Todos los días, desde que nos despertamos, tejemos nuestra vida a golpe de decisiones. Sin embargo, algunas mañanas son diferentes: algo nos obliga a ser conscientes del lugar en el que estamos, de la vida que llevamos y, con un poco de suerte, de los motivos que nos han hecho llegar hasta aquí.

Hoy es uno de esos días.

Elegir, según el diccionario de la RAE (Real Academia Española), significa

(Del lat. eligĕre).

1. tr. Escoger, preferir a alguien o algo para un fin.

2. tr. Nombrar por elección para un cargo o dignidad.

Seguro que los filósofos, los especialistas en ética o los psicólogos, han escrito páginas y páginas que amplían el contenido de esta definición.

Últimamente he escuchado, en ámbitos diferentes, una frase rotunda : no decidir también es tomar una decisión.

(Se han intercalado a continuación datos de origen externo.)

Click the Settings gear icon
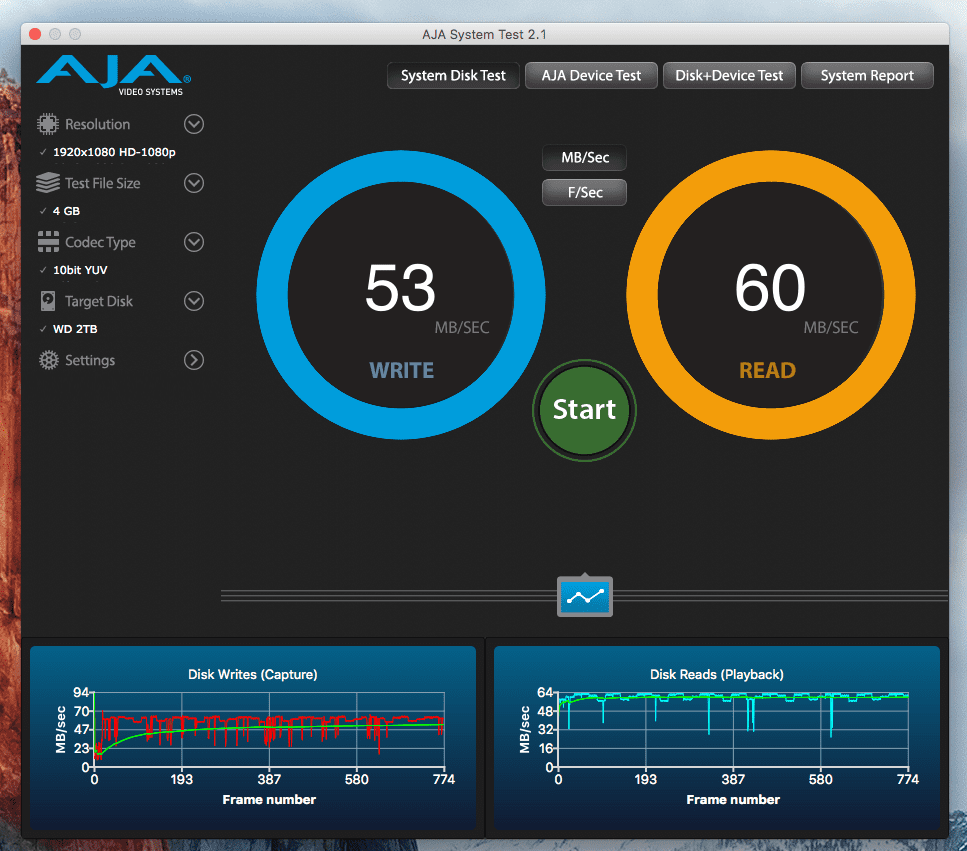The image size is (967, 851). click(47, 360)
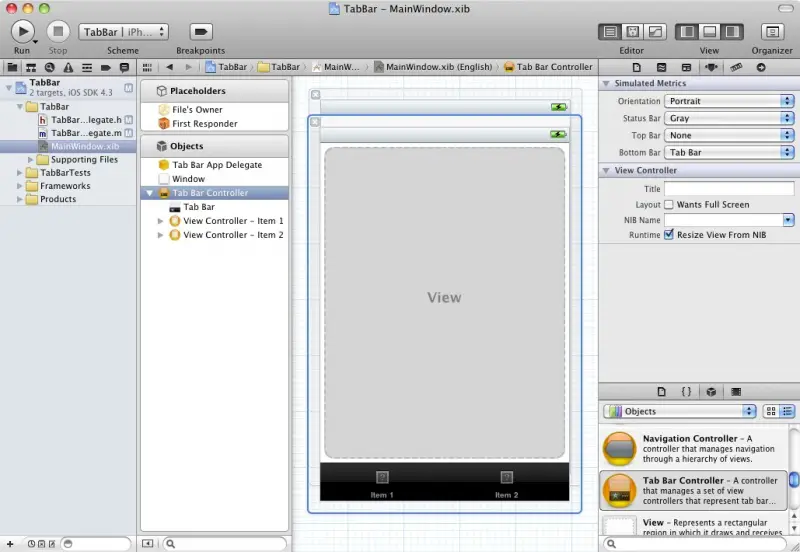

Y mi decisión es clara, elijo  estar  donde debo estar.

Recuerdo las épocas en las que mis hijos eran pequeños y cuántas veces tuve que elegir, como cualquier madre o padre, lo que debía hacer, en lugar de lo que me hubiera gustado.

Hoy es un día en el que el velo que separa la decisión de la rendición es muy fino, se mire desde el lado que se mire.

Hoy es un día en el que el miedo no debiera  salir a la calle, ni tampoco quedarse en los corazones.

Hoy es un día en el que conforme pasen las horas la sensación de extrañeza irá desapareciendo, y al superar la barrera de la medianoche regresaremos a lo que Luis Rojas Marcos tan acertadamente llama “nuestra incierta vida normal”.